A former Tesla employee claims he was fired by the company for setting up a website attacking Elon Musk after he became increasingly disenchanted with the company’s CEO over his role in the Trump administration.
Matthew LaBrot, 35, told Business Insider that he set up the Tesla Employees Against Elon site on Thursday, April 24, in order to reach out to other disaffected staff members.
The simple site provides points of contact and states plainly in an open letter that Tesla “is at a pivotal moment,” arguing that Musk’s political activities, notably heading up the administration’s DOGE arm, are harming the company and jeopardizing its future.
“The damage done to Elon’s personal brand is now irreversible and as the public face of Tesla, that damage has become our burden,” it states.
“We are now at a crossroads: continue with Elon as CEO and face further decline as customers abandon the brand, or move forward without him and allow our products and mission to succeed or fail on their own.”
“Our products are not the problem. Our engineering, service, and delivery teams are not the problem. The problem is demand. The problem is Elon,” the message concludes.
LaBrot claims that, a day after setting the site live, he drove his Cybertruck – newly painted with the slogan “Pro Clean Energy, Pro Sustainability, Pro EV, Pro Tesla, Anti Elon” – to a “Tesla Takedown” rally in California.
Less than 24 hours later, he says he received a call from Tesla’s Human Resources department notifying him that his contract was being terminated for using company resources to build a website that did not align with its perspective, an accusation he denies.
The Independent has reached out to Tesla for comment.
The incident marked a sad end to LaBrot’s successful career with the electric vehicle manufacturer, which began in 2019.
“I wasn’t planning on working anywhere else,” he said. “I was very happy with my position, and I could have continued to work in that role my whole life.”
A former Best Buy and Starbucks employee who had moved into real estate, LaBrot says that he first joined Tesla because he believed in its sustainability ethos and rose quickly through its ranks. He eventually secured a program management role for sales and delivery training in North America and even appeared in demonstration videos.
LaBrot said he first became concerned about the world’s richest man’s leadership when he acquired Twitter in 2022 and turned it into X. Later, he regretted that he had decided to “stick my head in the sand” rather than speak out.
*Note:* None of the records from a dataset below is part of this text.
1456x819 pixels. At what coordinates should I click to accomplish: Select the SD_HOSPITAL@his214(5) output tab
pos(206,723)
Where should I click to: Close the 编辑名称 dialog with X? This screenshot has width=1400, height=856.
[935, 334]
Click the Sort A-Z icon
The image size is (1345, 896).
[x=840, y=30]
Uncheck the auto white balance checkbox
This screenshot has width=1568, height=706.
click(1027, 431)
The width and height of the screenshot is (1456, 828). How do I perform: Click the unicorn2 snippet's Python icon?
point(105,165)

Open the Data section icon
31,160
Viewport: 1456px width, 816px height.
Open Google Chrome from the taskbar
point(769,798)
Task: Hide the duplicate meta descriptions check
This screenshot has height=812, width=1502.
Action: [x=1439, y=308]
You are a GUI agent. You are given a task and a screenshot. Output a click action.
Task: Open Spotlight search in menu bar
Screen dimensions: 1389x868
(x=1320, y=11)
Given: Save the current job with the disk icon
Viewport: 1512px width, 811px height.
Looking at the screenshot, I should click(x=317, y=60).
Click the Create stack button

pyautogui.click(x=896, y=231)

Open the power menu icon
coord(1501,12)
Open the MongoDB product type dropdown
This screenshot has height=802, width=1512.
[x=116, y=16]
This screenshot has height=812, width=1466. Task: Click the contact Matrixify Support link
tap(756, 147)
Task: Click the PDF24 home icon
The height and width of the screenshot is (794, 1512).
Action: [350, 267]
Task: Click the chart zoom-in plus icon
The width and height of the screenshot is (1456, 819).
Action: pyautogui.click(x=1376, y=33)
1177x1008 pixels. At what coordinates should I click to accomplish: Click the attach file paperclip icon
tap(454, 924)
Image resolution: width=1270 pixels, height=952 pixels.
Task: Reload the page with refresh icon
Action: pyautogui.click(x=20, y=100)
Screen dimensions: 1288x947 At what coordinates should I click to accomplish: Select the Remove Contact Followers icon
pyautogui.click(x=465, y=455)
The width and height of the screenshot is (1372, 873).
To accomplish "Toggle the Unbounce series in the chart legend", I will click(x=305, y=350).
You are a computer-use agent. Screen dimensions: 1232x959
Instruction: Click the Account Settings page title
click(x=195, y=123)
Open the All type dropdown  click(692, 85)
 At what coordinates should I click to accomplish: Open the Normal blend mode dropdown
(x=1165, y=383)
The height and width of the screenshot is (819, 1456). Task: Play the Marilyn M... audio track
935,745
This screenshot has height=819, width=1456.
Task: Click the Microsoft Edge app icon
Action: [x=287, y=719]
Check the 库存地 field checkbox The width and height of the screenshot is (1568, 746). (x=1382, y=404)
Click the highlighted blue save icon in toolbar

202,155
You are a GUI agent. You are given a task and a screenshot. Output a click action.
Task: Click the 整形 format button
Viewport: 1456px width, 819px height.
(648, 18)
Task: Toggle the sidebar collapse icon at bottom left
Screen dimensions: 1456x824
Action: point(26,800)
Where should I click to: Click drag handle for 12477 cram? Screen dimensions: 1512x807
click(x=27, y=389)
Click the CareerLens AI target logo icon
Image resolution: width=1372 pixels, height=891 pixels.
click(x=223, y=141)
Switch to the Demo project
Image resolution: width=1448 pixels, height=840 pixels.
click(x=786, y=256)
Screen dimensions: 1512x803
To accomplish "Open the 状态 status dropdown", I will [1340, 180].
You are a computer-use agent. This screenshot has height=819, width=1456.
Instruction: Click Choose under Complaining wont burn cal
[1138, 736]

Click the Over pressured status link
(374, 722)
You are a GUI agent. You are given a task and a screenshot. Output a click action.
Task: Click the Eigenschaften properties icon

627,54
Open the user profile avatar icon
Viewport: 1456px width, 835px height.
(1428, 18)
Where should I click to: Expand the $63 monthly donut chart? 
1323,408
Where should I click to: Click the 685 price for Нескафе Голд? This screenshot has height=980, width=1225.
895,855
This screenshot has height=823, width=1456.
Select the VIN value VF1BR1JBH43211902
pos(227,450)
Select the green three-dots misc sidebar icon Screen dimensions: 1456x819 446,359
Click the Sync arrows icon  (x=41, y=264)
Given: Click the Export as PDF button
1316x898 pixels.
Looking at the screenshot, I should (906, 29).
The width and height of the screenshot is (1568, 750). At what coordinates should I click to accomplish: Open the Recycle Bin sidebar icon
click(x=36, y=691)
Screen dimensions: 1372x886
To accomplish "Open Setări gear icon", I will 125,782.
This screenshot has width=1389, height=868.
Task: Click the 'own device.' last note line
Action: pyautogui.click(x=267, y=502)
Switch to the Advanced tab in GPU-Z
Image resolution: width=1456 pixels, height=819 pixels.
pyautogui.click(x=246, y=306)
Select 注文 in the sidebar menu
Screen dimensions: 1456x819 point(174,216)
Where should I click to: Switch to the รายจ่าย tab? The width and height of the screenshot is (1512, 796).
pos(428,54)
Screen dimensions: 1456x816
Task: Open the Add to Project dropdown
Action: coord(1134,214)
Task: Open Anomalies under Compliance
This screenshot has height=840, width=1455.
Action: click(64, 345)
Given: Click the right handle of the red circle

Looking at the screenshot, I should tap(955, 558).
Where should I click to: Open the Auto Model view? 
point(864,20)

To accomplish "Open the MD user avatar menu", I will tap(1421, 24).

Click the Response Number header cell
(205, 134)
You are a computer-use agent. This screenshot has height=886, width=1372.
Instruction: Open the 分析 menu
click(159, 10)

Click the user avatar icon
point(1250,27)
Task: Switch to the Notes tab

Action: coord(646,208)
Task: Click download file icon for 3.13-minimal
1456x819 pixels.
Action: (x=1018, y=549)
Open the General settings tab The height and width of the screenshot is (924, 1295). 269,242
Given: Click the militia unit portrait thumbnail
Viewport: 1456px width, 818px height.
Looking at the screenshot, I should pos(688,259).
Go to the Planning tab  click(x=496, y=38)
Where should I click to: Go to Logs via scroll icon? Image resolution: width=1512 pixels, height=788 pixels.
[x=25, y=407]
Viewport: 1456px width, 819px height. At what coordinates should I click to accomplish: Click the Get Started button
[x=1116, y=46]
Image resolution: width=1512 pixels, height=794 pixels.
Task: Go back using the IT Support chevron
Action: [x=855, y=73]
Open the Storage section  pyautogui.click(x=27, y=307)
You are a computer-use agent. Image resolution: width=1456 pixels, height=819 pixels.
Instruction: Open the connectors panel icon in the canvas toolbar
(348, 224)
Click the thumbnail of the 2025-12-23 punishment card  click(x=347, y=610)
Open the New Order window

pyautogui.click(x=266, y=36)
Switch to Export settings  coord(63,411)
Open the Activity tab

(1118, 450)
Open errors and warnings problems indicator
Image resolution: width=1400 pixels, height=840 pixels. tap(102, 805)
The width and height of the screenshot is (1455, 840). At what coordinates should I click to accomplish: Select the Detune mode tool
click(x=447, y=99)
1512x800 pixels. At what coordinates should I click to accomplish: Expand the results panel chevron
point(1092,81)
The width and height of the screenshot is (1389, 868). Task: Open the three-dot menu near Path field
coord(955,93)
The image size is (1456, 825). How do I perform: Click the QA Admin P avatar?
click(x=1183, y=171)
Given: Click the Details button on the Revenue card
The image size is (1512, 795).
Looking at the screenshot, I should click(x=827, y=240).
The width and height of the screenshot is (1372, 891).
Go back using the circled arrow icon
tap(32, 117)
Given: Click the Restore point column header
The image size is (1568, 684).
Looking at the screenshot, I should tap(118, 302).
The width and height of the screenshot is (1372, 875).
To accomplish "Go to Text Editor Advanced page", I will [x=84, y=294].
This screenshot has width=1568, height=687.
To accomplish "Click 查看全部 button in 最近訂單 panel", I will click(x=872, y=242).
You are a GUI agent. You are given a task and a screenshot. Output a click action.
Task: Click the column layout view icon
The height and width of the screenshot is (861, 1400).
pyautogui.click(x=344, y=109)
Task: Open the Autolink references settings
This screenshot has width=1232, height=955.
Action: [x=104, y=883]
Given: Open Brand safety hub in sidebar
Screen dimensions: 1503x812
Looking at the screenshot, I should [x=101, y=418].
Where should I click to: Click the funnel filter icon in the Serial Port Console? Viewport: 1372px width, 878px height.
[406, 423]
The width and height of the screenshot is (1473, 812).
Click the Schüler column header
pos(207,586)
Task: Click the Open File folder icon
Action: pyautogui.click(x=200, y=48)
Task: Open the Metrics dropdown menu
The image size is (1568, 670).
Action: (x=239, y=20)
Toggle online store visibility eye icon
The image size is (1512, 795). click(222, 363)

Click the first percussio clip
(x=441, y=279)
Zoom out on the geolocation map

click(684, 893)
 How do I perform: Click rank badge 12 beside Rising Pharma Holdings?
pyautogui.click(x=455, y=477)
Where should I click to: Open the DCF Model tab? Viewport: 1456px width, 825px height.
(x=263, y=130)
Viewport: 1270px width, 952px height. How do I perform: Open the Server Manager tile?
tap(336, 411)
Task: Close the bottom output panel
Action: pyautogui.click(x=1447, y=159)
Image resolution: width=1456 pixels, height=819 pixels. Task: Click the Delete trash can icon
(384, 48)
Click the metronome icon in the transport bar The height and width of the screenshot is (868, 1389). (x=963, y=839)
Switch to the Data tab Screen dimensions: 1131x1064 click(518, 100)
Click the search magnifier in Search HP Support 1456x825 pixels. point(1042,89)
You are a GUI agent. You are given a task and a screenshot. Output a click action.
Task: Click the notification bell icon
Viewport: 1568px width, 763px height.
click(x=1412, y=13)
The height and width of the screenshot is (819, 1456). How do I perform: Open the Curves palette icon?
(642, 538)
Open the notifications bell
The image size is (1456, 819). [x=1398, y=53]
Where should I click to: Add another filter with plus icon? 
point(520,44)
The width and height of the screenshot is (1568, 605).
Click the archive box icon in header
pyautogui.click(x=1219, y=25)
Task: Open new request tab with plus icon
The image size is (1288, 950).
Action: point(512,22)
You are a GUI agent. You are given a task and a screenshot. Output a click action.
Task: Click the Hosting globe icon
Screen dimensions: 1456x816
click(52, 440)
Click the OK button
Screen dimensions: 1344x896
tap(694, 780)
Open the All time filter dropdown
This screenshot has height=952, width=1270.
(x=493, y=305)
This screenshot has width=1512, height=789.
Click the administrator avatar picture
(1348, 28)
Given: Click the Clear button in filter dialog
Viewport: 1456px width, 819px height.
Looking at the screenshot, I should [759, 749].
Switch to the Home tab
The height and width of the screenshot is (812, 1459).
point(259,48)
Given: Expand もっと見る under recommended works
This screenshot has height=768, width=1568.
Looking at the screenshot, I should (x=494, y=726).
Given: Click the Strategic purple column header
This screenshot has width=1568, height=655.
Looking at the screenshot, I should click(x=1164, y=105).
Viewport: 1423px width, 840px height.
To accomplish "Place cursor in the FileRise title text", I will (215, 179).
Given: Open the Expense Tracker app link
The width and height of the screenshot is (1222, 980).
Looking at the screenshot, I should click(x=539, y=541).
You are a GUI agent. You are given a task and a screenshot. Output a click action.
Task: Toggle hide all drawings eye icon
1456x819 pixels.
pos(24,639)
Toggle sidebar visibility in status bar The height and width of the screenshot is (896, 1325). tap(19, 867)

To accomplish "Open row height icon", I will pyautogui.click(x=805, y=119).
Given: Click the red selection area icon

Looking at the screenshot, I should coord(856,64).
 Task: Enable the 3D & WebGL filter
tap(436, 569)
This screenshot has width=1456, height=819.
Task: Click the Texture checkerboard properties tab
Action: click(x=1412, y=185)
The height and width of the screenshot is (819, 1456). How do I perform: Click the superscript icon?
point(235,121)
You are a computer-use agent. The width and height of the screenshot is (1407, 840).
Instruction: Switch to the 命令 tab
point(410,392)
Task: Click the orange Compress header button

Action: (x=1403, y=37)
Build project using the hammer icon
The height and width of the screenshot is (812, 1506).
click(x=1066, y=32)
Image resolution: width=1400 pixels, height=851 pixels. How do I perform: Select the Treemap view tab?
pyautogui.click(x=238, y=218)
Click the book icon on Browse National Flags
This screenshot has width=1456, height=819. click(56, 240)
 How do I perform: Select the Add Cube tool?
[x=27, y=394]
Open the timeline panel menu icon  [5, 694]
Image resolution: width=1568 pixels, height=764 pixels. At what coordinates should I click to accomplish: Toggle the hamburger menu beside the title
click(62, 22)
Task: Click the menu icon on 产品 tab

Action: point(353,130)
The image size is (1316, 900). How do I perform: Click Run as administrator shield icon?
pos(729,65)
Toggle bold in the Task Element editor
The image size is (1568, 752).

His concerns grew as Musk became more vocal in support of Trump as last year’s presidential election progressed. The billionaire ultimately donated at least $277m to the president’s war chest.
LaBrot says the tipping point for him personally was the moment on the day of Trump’s inauguration at the U.S. Capitol in January when Musk performed a controversial salute.
“When your CEO makes one of those decisions, it pulls the company along with it,” his former employee reflected.
For his part, Musk has attempted to reassure company shareholders and staff that his political operations would have no bearing on Tesla’s results, insisting: “I think people really care about the quality of the product as opposed to whether they agree or disagree with the CEO’s views.
“The CEO of any given company is going to have political views. At the end of the day, what matters is if Tesla makes a great product, and people like buying great products.”
LaBrot increasingly came to believe that Musk’s rationalizing of the situation did not correspond with what was actually happening on dealership forecourts.
“By election time, we really started to realize that these customers we’d expected to see weren’t coming,” he said.
“We didn’t have to do a ton of overcoming objections because those customers just stopped coming.”
When protests and acts of vandalism began to happen at dealerships in the U.S. and Europe in response to the DOGE-driven mass firing of federal workers, LaBrot felt the company was insufficiently forthcoming in internal communications and offered scant guidance on how sales staff should handle the hostility.
“They’re talking about struggling sales and how do we increase the close rate, without talking about this humongous elephant in the room,” he said.
Of his decision to break ranks and speak out by publishing Tesla Employees Against Elon last month, La Brot concluded: “When it went live, I felt so relieved, like a weight had been lifted.
“This statement I’ve been trying to put into words, been expressing in company meetings – finally publishing it was a really good feeling.”
Earlier this month, Musk and Tesla Chair Robyn Denholm reacted angrily to a Wall Street Journal report alleging that the carmaker was in the process of headhunting a new CEO to replace the billionaire in response to company profits declining by 71 percent in the first quarter.
Denholm called the story “absolutely false” and said: “The CEO of Tesla is Elon Musk and the board is highly confident in his ability to continue executing on the exciting growth plan ahead.”